Hackers who repeatedly issued threats of revealing private customer information from extramarital hookup website Ashley Madison have now made good on their promise by posting nearly 10 gigabytes of a data dump containing Ashley Madison users’ information on the dark web.
Wired reports that hackers who were responsible for July’s infamous data breach of cheating site AshleyMadison.com have carried out their threat by posting a 9.7 GB data dump online, late Tuesday.
Data researchers discovered that the files from the data dump include:
- Account details and log-in data for nearly 37 million users.
- Credit card details and other payment transaction information, from 7 years ago.
- Names, email addresses, street names and other information of users on the website.
Related article: Online Dating Site Ashley Madison Hacked
In a statement released to announce the availability of a torrent containing the breached data, the hackers had this to say:
“Avid Life Media has failed to take down Ashley Madison and Established Men. We have explained the fraud, deceit, and stupidity of ALM and their members. Now everyone gets to see their data.”
Wide-eyed researchers from Wired rummaging through the data also discovered that there are about 15,000 .mil or .gov email addresses.
The hackers also add the presence of someone’s email address in the files doesn’t always mean that they’ve had an affair, implying that they may have been trying to. Notably, the website does not validate a user’s email address, according to multiple reports.
Elaborating on this, Graham Cluley, a security blogger says: “I could have created an account at Ashley Madison with the address of firstname.lastname@example.org, but it wouldn’t have meant that Obama was a user of the site.”
Related article: Ashley Madison Responds to Breach, Offers Free Account Deletion
Crucially, account passwords released in the data dump currently appear to have been hashed with the bcrypt algorithm for PHP. Despite this being a secure way to store passwords, security researchers believe that hackers are more than capable in ‘cracking’ these hashes to uncover the original password of the account holder. Moreover, private correspondence to and from the account can also be hijacked by hackers if the accounts are still online.
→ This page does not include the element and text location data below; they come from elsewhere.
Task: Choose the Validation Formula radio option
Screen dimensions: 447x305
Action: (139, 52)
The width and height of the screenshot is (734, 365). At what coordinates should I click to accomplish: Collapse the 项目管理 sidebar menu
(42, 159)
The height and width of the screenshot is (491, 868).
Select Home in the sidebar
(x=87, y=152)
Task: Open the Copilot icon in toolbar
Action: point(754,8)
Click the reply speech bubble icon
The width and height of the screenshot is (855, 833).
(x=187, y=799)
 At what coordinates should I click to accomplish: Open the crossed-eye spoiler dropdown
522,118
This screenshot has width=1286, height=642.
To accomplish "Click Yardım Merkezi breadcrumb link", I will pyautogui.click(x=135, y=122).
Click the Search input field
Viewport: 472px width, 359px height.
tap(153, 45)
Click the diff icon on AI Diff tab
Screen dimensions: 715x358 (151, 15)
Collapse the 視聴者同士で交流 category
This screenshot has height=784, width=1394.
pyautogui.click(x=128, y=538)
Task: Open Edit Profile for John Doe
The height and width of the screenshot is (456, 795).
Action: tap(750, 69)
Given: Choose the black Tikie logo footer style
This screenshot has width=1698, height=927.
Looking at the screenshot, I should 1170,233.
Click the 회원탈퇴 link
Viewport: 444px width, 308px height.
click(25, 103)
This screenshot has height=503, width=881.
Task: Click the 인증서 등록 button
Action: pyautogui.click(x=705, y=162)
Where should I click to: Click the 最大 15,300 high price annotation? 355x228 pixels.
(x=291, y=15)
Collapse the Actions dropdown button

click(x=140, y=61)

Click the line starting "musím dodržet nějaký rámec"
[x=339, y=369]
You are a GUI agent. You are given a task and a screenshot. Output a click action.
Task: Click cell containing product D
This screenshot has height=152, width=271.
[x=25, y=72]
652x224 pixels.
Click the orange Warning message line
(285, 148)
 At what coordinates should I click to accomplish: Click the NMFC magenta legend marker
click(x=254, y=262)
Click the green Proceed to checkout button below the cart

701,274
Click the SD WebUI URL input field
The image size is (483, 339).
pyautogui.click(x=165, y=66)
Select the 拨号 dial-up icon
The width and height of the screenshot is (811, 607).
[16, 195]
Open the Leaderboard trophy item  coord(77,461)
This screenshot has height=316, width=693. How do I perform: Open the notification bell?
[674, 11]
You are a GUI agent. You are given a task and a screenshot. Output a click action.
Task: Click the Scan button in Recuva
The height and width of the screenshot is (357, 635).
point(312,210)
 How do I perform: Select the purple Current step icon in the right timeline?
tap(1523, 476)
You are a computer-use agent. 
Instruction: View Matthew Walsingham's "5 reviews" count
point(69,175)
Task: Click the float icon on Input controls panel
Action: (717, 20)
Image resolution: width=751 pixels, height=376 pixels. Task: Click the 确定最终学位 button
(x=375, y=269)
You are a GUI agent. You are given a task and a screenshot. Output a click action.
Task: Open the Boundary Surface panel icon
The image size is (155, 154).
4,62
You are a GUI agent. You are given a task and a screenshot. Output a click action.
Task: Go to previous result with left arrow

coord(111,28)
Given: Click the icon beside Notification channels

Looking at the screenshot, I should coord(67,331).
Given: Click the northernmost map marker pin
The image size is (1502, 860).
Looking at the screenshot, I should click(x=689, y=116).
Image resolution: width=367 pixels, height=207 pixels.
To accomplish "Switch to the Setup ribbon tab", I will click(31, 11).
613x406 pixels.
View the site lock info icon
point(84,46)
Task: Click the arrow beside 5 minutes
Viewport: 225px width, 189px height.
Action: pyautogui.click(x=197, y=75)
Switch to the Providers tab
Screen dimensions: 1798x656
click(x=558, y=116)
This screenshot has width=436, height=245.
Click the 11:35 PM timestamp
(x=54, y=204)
In a statement released by Avid Life Media, the parent company of AshleyMadison.com who directly addressed the release of the data in the wild, they said:
“We are actively monitoring and investigating this situation to determine the validity of any information posted online and will continue to devote significant resources to this effort.”
“This event is not an act of hacktivism, it is an act of criminality.”
This story will be updated as it develops.